Best Order SortFootnote 1 algorithm for NDS has been introduced and analysed in [23]. It is considered one of the most efficient NDS algorithms in terms of practical performance [17]. In this work, the principles of BOS are used for developing parallel NDS procedures with a reduced number of comparisons.

Algorithm 1 describes the BOS procedure to compute fronts of the population P with N individuals for a problem with M objectives. It consists of two stages. In the first one the global data structures are initialized and the population is sorted in the ordered sets \(Q_j\) by objectives \(j=1, \ldots M\), using lexicographical ordering in case of a tie. This way, \(Q_j\) can be considered the columns of a matrix, referred to as Q, which is computed in the first stage. So, \(Q_{ij}\) represents the i-th individual in the list of objective j. SC and RC represent the numbers of ranked individuals and fronts computed, respectively. The sets \(L_j^r\) for \(1 \le j \le M\) and \(1 \le r \le N\) define the subset of the front r by the analysis of objective j. When BOS finishes the front r is the union of \(L_j^r\) with \(1 \le j \le M\). Moreover, two N vectors, F and isRanked, are defined to store the rank of every individual and to mark the ranked individuals, respectively.

figure a
figure b

In the second stage, the individuals are ranked by the comparison of their dominance. It starts with the analysis of individuals with better objective values in the sorted sets \(Q_j\). Every individual is checked in the corresponding objective. Then, the sets \(L_j^r \) are filled to compute the fronts and to save the ranked individuals by comparisons to objective j.
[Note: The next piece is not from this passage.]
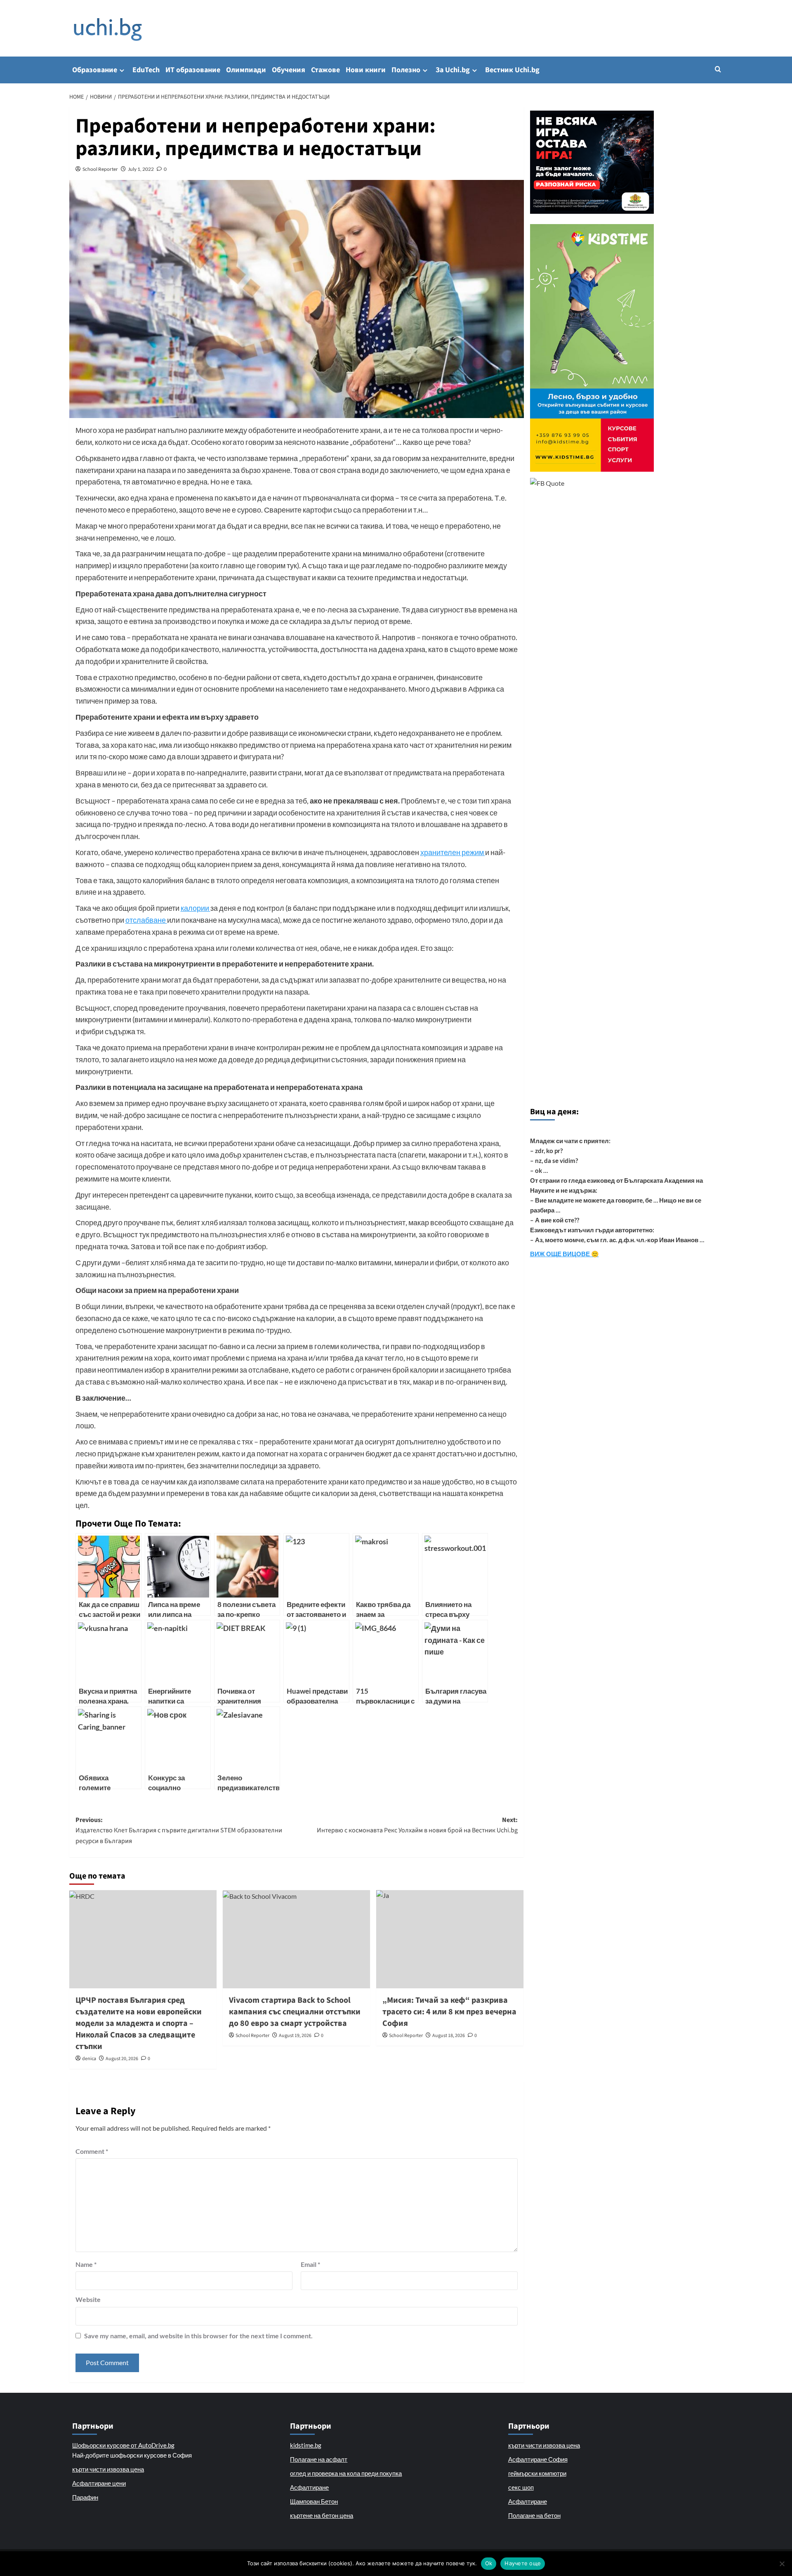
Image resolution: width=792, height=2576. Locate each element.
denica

If an individual, s, is checking for one objective j and previously it had been ranked by the analysis of another objective, then it is added to the set \(L_j^{F_s}\). If the individual s had not been previously ranked, then the routine ranks the individual by the dominance analysis in the objective j as described in Algorithm 2. This way, s is compared to the individuals t in \(L_j^{k}\) for all computed ranks \(1\le k \le RC\). If there is any individual, t, which cannot dominate s, then s is classified in the front of t, \(F_s=F_t\) and added to \(L_j^{F_s}\). If the comparisons finish and s is dominated by the checked individuals, then s defines a new front of higher rank.

Thus, Algorithm 1 optimizes the comparisons to compute NDS as it is based on: (1) the previous sorting of the population by objectives, this way the comparisons to identify the ‘not-worse’ individuals in the corresponding objective can be optimized; (2) the sorted checking which ranks firstly individuals with ‘better’ objectives.

The computational complexity of BOS in the worst case is \({\mathcal {O}}(MN^2)\), however it is relevant to underline that BOS optimizes the number of comparisons at the expense of incrementing its data dependencies. Therefore, it is inherently a sequential algorithm. However, in next sections, several modifications of the BOS algorithm are studied with the goal of defining parallel versions of BOS which can exploit modern parallel architectures and be competitive in relation to the efficient sequential BOS.

3 Parallel implementations of the Non-Dominated Sorting based on Best Order Sort algorithm

Most of the HPC platforms and also modern computers are composed of multicore and GPU devices. CUDA (Compute Unified Device Architecture) is the parallel interface introduced by NVIDIA to help develop GPU codes using C or C++ language. CUDA provides some abstraction to the GPU hardware, and it provides the SIMT (Single Instruction, Multiple Threads) programming model to exploit the GPU. However, the programmer has to take into account several features of the architecture, such as the topology of the multiprocessors and the management of the memory hierarchy. For the execution of the program, the CPU (called host in CUDA) performs a succession of parallel routine (kernels) invocations to the device. The input/output data to/from the GPU kernels are communicated between the CPU and the ‘global’ GPU memories. GPUs have hundreds of cores which can collectively run thousands of computing threads. Each core, called Scalar Processor (SP), belongs to a set of multiprocessor units called Streaming Multiprocessors (SM). The SMs are composed of 192 (or 128) SPs on Kepler (or Maxwell) GPU architectures [12, 20]. This way, the GPU device consists of a set of SMs and each kernel is executed as a batch of threads organized as a grid of thread blocks [1].

3.1 Multicore version of the Best Order Sort algorithm (MC-BOS)

The multicore version is implemented on PthreadsFootnote 2 and C to exploit the parallelism available on modern processors. While the original BOS algorithm loops through the Q matrix rowwise, trying to reduce the number of comparisons needed to rank each individual, each \(Q_j\) set has its own \(L_j\) structure. Therefore, they can be processed in parallel without synchronization.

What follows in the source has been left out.